Chocolate Coconut Pecan Cookie with Curry Salt by Nina Compton


This recipe comes from Nina Compton of Compère Lapin as part of The Resy Cookie Box, a festive sampler with 12 different cookies.



13 grams Maldon sea salt
5 grams curry powder
195 grams all-purpose flour
20 grams unsweetened cocoa powder
4 grams baking soda
4 grams baking powder
3 grams kosher salt
200 grams unsalted butter, at room temperature
133 grams light brown sugar
57 grams granulated sugar
2 large eggs
3 grams vanilla extract
222 grams white chocolate chips
169 grams pecans, roughly chopped
20 grams coconut flakes



Arrange the oven racks in the upper and thirds of the oven; preheat to 350℉. Line two sheet pans with parchment.

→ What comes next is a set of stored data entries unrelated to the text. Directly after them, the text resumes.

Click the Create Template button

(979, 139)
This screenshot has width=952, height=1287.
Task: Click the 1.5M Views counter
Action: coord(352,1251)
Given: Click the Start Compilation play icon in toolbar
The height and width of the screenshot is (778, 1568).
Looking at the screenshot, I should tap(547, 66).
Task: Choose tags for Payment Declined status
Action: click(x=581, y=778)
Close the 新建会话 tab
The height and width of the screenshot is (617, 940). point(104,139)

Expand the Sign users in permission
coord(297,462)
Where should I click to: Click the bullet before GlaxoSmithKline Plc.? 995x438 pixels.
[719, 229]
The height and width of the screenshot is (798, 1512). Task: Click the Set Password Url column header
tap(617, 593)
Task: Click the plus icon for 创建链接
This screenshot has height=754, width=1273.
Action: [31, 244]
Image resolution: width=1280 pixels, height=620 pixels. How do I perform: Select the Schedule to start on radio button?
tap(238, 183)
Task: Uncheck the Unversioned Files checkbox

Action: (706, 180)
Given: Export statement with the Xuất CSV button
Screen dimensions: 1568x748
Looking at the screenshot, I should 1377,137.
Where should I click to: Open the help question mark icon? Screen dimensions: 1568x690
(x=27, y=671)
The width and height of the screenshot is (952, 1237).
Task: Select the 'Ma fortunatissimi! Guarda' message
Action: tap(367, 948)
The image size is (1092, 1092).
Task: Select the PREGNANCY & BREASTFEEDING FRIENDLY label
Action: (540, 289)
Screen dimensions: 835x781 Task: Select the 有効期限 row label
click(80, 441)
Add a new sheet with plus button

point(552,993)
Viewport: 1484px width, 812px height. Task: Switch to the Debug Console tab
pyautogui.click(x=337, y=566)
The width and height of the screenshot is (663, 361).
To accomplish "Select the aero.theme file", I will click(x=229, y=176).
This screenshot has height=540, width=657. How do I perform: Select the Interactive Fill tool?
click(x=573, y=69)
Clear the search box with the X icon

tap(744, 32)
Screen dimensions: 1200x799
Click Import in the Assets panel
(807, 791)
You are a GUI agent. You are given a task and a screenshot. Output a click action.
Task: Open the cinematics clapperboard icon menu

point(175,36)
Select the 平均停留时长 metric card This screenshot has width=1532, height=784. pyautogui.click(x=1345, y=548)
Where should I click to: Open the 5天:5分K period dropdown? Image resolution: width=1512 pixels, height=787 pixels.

In a small bowl, stir together the Maldon sea salt and curry powder; set aside.

In a large mixing bowl, whisk together the flour, cocoa powder, baking soda, baking powder, and salt until combined.

In the bowl of a stand mixer, fitted with a paddle attachment, cream the butter, brown sugar, and granulated sugar on medium speed until smooth, about 2 minutes. Reduce the speed to low, then add the eggs one at a time and mix until fully incorporated, scraping down the sides of the bowl. Add the vanilla, followed by the dry ingredients. Mix until combined, scraping down the sides of the bowl as needed, about 2 minutes. Fold in the white chocolate chips, pecans, and coconut flakes.

Portion out 20 balls of cookie dough, and divide evenly between the 2 prepared sheet pans.  Sprinkle each cookie dough ball with ⅛ teaspoon of the curry salt. Bake for 10 to 12 minutes, rotating the pans about halfway through baking, until the cookies are golden brown.

Let the cookies cool on the sheet pans for a few minutes, then transfer to a rack to finish cooling.

Makes approximately 20 cookies.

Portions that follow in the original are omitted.